793.94/4720
Memorandum by the Secretary of State
During the call of the French Ambassador we discussed the Sino-Japanese situation and the Ambassador said that the policy of my note was evidently being adopted by the Assembly. I took the occasion to point out to him Article II of the Nine-Power Pact, saying that I was not so much of a pioneer as people seemed to think because our policy had been reflected in this Article second, signed in 1922. I pointed out that this would seem to forbid any of the nine powers from recognizing a new government in Manchuria. The Ambassador then passed to the effect of such policy and expressed the view that it might not be effective. He thought that if we went so far as to withdraw our consular service it might be just what Japan wanted. He referred to the general futility of the economic sanctions, saying that Napoleon had tried it against Great Britain and had failed, but he went on to say that he thought Japan would fail in her present effort because she [Page 553] did not have the resources to carry her policy through. I asked the Ambassador if he thought that Japan was trying to establish a protectorate over China.
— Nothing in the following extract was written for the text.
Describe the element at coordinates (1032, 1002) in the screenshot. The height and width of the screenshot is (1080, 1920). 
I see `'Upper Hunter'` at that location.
He said, “No, that was too big.” She was trying, he thought, to hold a place of advantage in Shanghai, which had many economic and political advantages. He said that it was not only the Gibraltar, but the London and the Paris of the East, controlling the whole Yangtze Valley and that more than half of the commerce of China passed out through there and that we would find that Japan would try to retain some military force there as a bargaining point with China and the rest of the world. The Ambassador then went on to describe the weakness of Japan which, he thought, would eventually cause her to fail. He said that she was extremely poor and her people were discontented; even the landowners were very poor and therefore oppressed their tenants so the result was that Japanese peasants were living on entirely inadequate farms and food supplies. He therefore expected that this grave discontent might find an outlet in a revolution. The Ambassador referred also to the difference in the leaders of Japan now from what they were in the early part of the century. At that time, there were great men like Ito, Inouye, and others that he mentioned; now they were all mediocre with minds not going beyond that of a military officer. He did not, therefore, look to Japan to succeed.